TASK PROMPT: Where the line containing "Given: Open the Отчеты dropdown button" appears in the entries below, start there and print only that line and every line after it, exactly, through the end, excluding pictures.

(Records drawn from a dataset)
=== Begin Enclosure ===
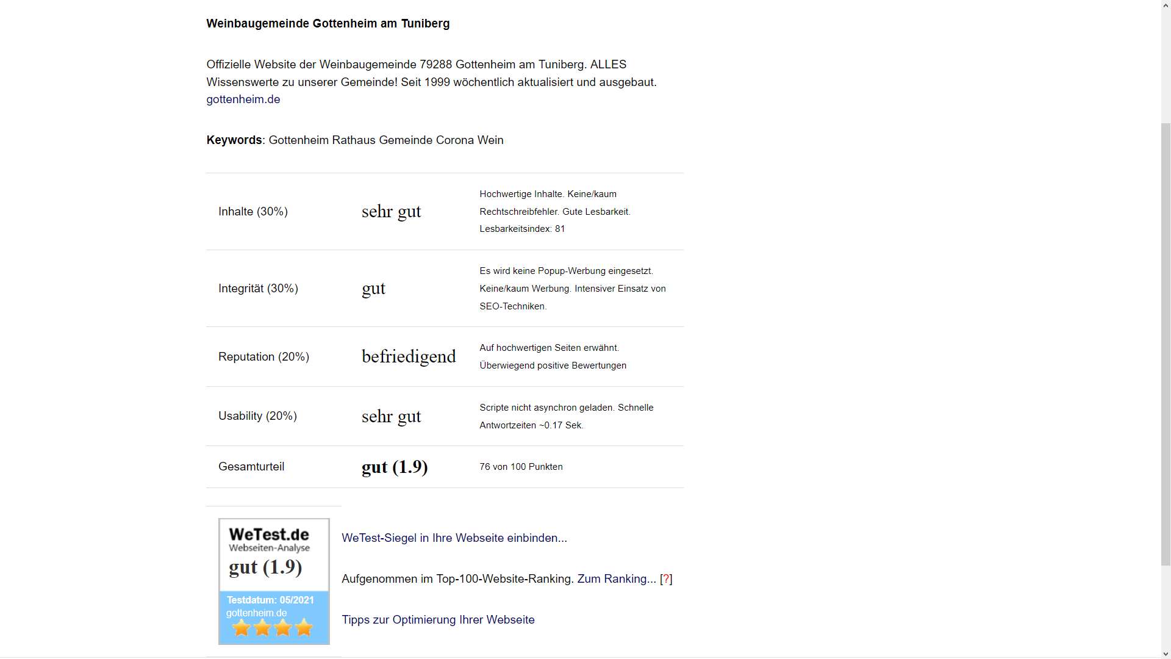
Task: Click the 'gut' rating for Integrität
Action: coord(373,289)
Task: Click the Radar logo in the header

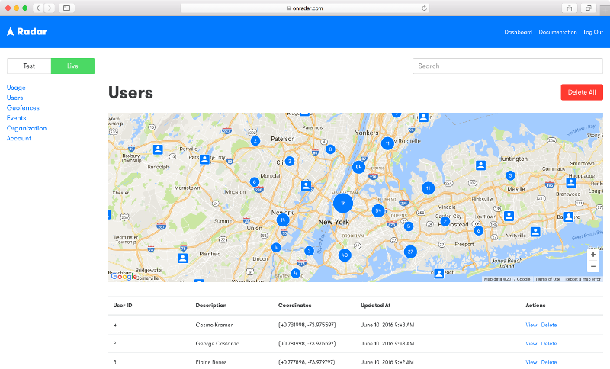Action: coord(27,32)
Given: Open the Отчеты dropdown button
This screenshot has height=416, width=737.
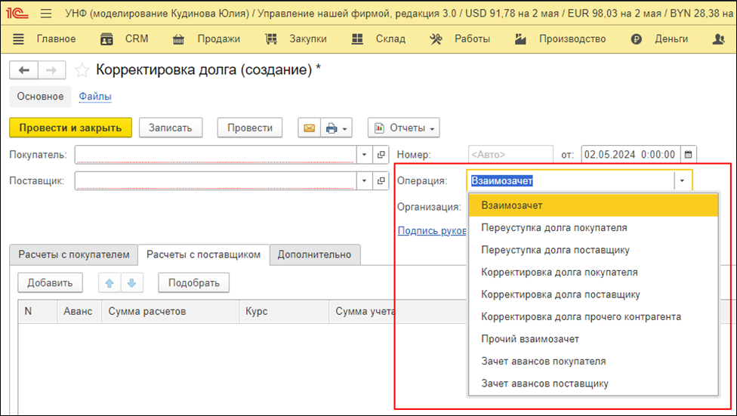Looking at the screenshot, I should pos(403,128).
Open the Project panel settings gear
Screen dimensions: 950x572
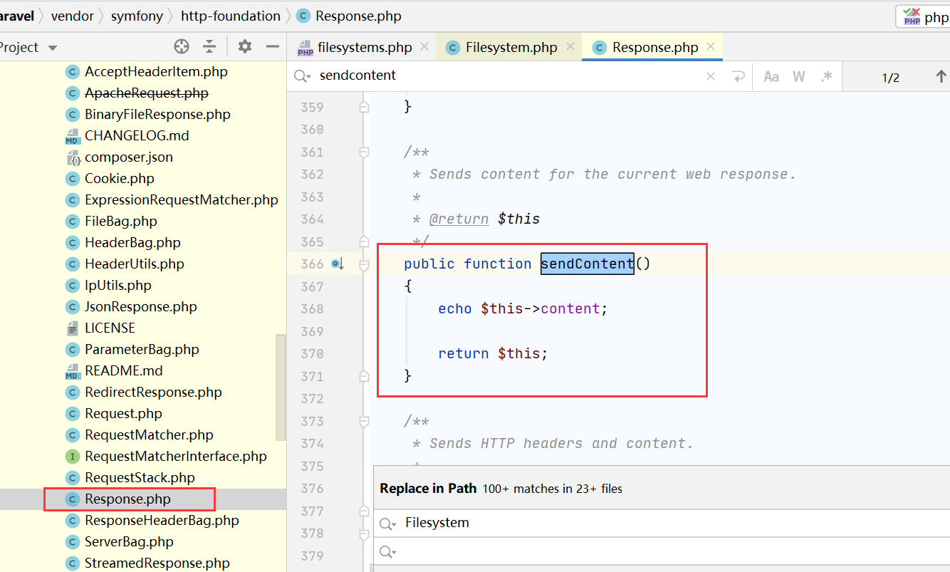pyautogui.click(x=244, y=46)
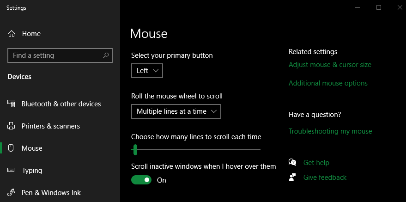Click the Printers & scanners printer icon
The width and height of the screenshot is (406, 202).
(x=11, y=126)
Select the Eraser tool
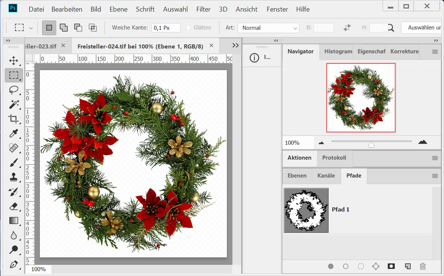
=== End Enclosure ===
TASK ANSWER:
Given: Open the Отчеты dropdown button
This screenshot has height=416, width=737.
Looking at the screenshot, I should pos(403,128).
Open the Project panel settings gear
Screen dimensions: 950x572
pyautogui.click(x=244, y=46)
Click the Printers & scanners printer icon
The width and height of the screenshot is (406, 202).
(x=11, y=126)
Select the Eraser tool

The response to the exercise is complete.